An episode of the BBC documentary series ‘Mystery and my Family’ that is scheduled to air on Tuesday, March 26 will bring to life the gruesome crime story of Cypriot Styllou Pantopiou-Christofi, who was hanged in Britain’s Holloway prison in 1954 after being found guilty of murdering her daughter-in-law.
Styllou Pantopiou-Christofi was aged 54 at the time of her execution on December 15 1954.
Christofi was the second last woman hanged at Holloway, which closed its doors in 2016. She was also the first woman to be hanged in Britain in 30 years and the oldest woman executed at Holloway in the 20th century.
Now, 65 years later her grandson, Toby Christofis, has concerns about how his immigrant grandmother was treated throughout the investigation and at the trial. The programme will explore conflicting witness accounts, the question of Christofi’s mental health, cultural prejudices and a language barrier that, according to the programme synopsis “may have seen her wrongly convicted of murder”.
Christofi was hanged for murdering her German daughter-in-law Hella, aged 36, at their London home in Hampstead by first knocking her out with the cover of an ash can, strangling her with a scarf and trying to dispose of the body in the back yard by setting it on fire.
The chief medical officer at Holloway concluded that Christofi was insane but still medically fit to stand trial. This later led to a debate among several British MPs on how that was possible. According to various accounts, six Labour MPs were the only ones who questioned the death penalty in her case. One noted: “The mere fact … she did not claim insanity, shows … she is not of sound mind.”
In an even more macabre and ironic twist to the story of Christofi, who was married at 14, it is documented that in 1925 at the age of 25, she was put on trial in Cyprus for killing her own mother-in-law in Rizokarpasso with the help of two other women who held the victim down while Christofi shoved a burning piece of wood down her throat. The three perpetrators covered for each other and Christofi was acquitted for lack of evidence.
Tellingly, her husband left her after the trial and she was left to bring up her children, including her son Stavros alone.

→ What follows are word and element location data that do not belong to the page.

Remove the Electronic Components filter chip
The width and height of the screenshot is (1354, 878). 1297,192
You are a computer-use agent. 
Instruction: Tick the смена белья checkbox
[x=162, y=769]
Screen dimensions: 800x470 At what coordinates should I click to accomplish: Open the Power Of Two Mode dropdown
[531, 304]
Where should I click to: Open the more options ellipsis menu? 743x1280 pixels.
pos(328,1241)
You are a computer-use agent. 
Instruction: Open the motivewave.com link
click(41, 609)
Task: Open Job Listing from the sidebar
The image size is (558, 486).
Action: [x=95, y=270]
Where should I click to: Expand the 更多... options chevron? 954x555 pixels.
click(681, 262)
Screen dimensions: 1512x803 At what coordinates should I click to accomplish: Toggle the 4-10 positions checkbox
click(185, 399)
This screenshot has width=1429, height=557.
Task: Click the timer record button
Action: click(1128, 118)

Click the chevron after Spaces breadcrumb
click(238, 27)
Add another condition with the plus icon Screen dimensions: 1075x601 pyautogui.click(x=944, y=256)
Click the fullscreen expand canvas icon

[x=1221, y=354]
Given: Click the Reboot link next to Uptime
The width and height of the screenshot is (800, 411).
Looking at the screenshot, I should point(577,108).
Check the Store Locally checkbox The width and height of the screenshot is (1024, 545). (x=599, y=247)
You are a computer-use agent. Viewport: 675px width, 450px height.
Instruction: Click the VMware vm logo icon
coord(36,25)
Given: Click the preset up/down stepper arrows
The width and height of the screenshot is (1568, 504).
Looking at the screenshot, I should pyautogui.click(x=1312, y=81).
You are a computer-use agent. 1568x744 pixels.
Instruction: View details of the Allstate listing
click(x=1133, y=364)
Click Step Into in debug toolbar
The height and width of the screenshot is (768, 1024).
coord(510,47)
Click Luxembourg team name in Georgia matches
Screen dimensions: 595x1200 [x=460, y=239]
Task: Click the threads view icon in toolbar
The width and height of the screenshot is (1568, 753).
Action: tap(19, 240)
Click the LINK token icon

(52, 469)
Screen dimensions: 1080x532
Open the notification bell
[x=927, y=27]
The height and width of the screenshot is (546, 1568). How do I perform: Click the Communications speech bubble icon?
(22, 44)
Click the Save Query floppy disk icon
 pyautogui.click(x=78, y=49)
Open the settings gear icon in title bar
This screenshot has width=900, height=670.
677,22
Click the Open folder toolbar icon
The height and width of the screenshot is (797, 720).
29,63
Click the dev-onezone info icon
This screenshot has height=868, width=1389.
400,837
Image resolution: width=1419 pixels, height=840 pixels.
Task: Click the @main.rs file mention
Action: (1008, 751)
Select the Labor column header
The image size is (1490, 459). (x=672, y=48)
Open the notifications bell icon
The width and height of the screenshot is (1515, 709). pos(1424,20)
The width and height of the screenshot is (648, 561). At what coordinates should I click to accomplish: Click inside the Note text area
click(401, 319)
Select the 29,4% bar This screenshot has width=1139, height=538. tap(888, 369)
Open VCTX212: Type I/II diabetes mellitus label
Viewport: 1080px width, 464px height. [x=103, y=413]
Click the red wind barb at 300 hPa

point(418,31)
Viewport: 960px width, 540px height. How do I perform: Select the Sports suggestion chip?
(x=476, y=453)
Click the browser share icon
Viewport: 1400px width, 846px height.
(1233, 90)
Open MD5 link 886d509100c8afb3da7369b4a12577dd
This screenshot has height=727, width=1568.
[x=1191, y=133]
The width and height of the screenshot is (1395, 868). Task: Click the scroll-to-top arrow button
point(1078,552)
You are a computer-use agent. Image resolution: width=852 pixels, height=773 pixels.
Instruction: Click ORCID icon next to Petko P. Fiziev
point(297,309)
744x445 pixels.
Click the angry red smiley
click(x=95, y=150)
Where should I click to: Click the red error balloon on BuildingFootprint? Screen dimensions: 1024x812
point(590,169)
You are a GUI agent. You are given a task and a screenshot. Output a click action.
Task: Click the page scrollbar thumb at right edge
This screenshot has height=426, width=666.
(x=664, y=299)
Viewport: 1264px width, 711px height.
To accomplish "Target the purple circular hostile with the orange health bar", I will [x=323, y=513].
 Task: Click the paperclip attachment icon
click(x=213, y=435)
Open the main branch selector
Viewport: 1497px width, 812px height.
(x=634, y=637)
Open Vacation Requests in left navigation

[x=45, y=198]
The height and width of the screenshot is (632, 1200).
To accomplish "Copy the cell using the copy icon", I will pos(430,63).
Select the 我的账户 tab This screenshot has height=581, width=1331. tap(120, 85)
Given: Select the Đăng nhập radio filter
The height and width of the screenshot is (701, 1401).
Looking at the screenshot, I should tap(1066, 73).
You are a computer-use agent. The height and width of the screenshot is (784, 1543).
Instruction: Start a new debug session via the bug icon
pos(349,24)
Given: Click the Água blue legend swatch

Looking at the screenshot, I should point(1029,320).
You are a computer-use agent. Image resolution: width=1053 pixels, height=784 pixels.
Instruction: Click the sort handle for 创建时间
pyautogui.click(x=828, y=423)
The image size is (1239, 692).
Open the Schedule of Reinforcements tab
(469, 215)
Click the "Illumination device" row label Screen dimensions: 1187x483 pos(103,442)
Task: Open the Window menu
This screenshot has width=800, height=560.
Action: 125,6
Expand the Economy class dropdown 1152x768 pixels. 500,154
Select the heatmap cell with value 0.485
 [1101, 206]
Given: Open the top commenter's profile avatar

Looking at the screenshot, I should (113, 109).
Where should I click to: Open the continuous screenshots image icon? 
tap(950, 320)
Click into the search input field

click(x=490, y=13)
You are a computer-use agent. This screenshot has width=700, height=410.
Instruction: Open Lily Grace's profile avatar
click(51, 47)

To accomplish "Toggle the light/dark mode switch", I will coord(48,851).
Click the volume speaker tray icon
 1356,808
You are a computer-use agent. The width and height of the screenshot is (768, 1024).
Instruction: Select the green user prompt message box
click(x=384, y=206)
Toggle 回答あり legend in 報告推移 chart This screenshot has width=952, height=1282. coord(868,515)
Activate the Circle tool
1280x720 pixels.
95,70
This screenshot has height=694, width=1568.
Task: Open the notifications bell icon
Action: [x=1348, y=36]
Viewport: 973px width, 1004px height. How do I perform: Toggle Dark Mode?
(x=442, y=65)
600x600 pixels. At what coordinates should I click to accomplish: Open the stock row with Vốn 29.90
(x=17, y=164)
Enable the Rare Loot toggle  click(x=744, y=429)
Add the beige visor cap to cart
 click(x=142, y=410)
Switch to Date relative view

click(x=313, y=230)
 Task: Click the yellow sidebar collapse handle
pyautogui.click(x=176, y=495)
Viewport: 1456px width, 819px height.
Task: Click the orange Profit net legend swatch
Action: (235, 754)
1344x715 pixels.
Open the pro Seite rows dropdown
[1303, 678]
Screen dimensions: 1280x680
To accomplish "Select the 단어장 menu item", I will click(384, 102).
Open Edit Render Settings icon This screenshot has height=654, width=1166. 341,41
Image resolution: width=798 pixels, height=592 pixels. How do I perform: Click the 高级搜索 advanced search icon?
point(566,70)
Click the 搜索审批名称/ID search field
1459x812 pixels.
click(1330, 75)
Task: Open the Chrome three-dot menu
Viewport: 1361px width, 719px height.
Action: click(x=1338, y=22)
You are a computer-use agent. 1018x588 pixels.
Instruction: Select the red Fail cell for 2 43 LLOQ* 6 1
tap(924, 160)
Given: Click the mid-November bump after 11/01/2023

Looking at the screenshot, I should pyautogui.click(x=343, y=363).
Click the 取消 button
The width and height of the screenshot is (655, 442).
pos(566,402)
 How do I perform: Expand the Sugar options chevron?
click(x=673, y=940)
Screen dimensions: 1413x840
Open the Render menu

Stavros had moved to the UK in 1941 after spending some years in Nicosia working as a waiter and got a job working at the Cafe de Paris in London’s West End. He married a German woman, Hella Bleicher, and by the time Christofi went to live with them in the UK in July 1953, the couple had three children.

Christofi’s execution was carried out on the morning of December 15, 1954, at 9am, by one of the world’s most famous executioners, Albert Pierrepoint. He was assisted by Harry Allen, Britain’s last ever executioner who would go on to hang a number of Eoka members in Cyprus a few years later.
Pierrepoint later noted in his autobiography how little press interest there was in Christofi’s execution. ”One wonders if it was because she was middle aged, unattractive and foreign?” he wrote.
Christofi’s body was exhumed and reburied in Brookwood Cemetery in Surrey when Holloway prison was revamped in 1971.